Get a 14% pelleted goat grower feed - whether you feed medicated or not is your choice. If you can get some of what they were eating from the people you got them from, even better. Start them out with just a little bit until you see how well they are eating. Once that has been determined, mix the 2 feeds and give them 1/4 lb total per head - do not give them more than they will clean up in about an hour. Reduce what they had been eating over the course of about a week until they are eating just the pelleted grower. Increase feed by 1/4 lb every 3-4 days until they are at 1 to 1 1/2 lbs, but I would not exceed 1-2% of their body weight.


----------



## J.O.Y. Farm (Jan 10, 2012)

Frosty said:


> Thanks Skyla. I wasn't thinking of switching willow and gidget Thinking more the other ones I am getting but what I am really trying to get a feel for with young just weaned goats besides hay what should they have to eat and how much. I know most people don't understand my English. sorry. It happens all the time. I just don't say things the way I mean them I guess..

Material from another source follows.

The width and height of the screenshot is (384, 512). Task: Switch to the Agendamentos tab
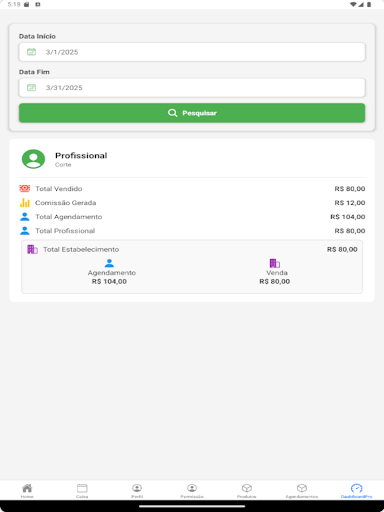(302, 491)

Oh I know what you mean! I think things but they just don't come out the same way :laugh:

The girls will be getting about 1/4 cup to share for a little while then I switch it to 1/4 cup each... then you just watch body condition and adjust it so they are where you would like them to be.
Right now they are eating with the does so the are getting the dairy pellet. if you don't want them on the dairy pellet I suggest Caprine Challenger.. it is a sweet feed.. we used to feed it, but the year we had like no winter, the mill had a grain mite problem with the sweet feeds... we fed that to our pigs and went fully over to the dairy pellets... but as long as there is no mites I would feed it again  other wise, we have our bucks on DuMOR goat pellets, that would be fine for growing/young kids 

You also want to be sure you have a good loose mineral(either a got one or a cattle one.. Ours is a cattle one), and baking soda out free choice, (I think you already knew that though  )


----------



## Dani-1995 (Mar 11, 2011)

Pennicillin
LA200
Needles and syringes (3,6 and 20 cc with 18 and 20 gauge needles)
Drench syringe
Electrolytes (powder, gatorade, pedialyte... they all work!)
CD Antitoxin
Something for wounds like blue kote
Baking soda
Dewormers
Scour halt (works much better than kaopectate or pepto)
Iron
Neomycin
Something for coccidiousis (dimethox in any form or sulmet... might be labeled for chickens. Can also get baycox from a vet)
Vet RX... its a nasal drop that is great for colds. 
I'd also have some prescription meds too.. Nuflor is awesome and the other N one.... Naxicel? I don't know but it works really good.


----------



## Emzi00 (May 3, 2013)

Good advice from everybody.. I would for sure get the CDT vaccine from TSC. Ask the breeders if they have had their CDT shot yet and the booster.. Its an annual shot and worth your money.


----------